Em 1830 aparece sua primeira obra-prima: O Vermelho e o Negro, uma crónica analítica da sociedade francesa na época da Restauração, na qual Stendhal representou as ambições da sua época e as contradições da emergente sociedade de classes, destacando sobretudo a análise psicológica das personagens e o estilo direto e objetivo da narração. Em 1839 publicou A Cartuxa de Parma, muito mais novelesca do que a sua obra anterior, que escreveu em apenas dois meses e que por sua espontaneidade constitui uma confissão poética extraordinariamente sincera, ainda que só tivesse recebido o elogio de Honoré de Balzac.

Ambas são novelas de aprendizagem e partilham rasgos românticos e realistas; nelas aparece um novo tipo de herói, tipicamente moderno, caracterizado pelo seu isolamento da sociedade e o seu confronto com as suas convenções e ideais, no que muito possivelmente se reflete em parte a personalidade do próprio Stendhal.

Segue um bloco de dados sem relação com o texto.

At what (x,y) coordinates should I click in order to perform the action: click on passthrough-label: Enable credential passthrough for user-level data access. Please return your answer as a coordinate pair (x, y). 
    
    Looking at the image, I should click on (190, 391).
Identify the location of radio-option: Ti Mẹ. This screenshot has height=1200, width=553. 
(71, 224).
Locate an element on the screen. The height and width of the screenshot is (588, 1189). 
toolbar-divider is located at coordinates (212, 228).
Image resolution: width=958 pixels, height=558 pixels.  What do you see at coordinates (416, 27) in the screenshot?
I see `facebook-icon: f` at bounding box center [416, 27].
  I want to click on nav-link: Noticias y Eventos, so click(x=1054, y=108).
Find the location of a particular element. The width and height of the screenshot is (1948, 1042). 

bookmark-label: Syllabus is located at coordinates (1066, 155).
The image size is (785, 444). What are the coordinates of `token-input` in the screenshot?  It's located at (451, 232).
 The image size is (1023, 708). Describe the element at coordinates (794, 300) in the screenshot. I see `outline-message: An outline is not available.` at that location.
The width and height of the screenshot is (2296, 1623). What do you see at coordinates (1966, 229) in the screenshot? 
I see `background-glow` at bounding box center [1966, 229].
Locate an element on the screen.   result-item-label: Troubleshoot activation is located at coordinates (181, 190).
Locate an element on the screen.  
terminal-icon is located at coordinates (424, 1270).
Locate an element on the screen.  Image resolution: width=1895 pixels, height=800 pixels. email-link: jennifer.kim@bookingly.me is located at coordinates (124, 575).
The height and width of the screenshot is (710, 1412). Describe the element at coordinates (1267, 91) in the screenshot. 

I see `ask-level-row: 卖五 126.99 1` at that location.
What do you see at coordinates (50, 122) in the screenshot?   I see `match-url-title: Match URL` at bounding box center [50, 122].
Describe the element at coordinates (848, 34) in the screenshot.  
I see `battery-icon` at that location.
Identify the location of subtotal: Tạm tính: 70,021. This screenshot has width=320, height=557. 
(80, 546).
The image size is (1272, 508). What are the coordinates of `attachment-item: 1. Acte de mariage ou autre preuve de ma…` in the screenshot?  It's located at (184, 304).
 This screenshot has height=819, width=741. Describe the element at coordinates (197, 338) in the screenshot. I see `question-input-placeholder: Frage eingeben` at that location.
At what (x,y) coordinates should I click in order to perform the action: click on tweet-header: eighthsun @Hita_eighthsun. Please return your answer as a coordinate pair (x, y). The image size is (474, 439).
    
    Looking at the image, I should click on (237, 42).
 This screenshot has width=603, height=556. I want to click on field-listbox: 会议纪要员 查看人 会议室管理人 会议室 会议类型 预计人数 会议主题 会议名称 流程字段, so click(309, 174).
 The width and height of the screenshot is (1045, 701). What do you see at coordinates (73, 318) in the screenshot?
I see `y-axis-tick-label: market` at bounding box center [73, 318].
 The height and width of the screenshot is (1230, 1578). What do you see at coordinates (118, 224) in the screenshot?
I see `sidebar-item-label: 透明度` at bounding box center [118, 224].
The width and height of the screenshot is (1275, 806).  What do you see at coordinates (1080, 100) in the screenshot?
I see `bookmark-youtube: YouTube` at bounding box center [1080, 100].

Outra importante obra de Stendhal é Napoleão, na qual o escritor narra momentos importantes da vida do grande general Bonaparte. Como o próprio Stendhal descreve no início deste livro, havia na época (1837) uma carência de registos referentes ao período da carreira militar de Napoleão, sobretudo a sua atuação nas várias batalhas na Itália. Dessa forma, e também porque Stendhal era um admirador incondicional do corso, a obra prioriza a emergência de Bonaparte no cenário militar, entre os anos de 1796 e 1797 nas batalhas italianas. Declarou, certa vez, que não considerava morrer na rua algo indigno e, curiosamente, faleceu de um ataque de apoplexia, na rua, sem concluir a sua última obra, Lamiel, que foi publicada muito depois da sua morte.

O reconhecimento da obra de Stendhal, como ele mesmo previu, só se iniciou cerca de cinquenta anos após sua morte, ocorrida em 1842, na cidade de Paris.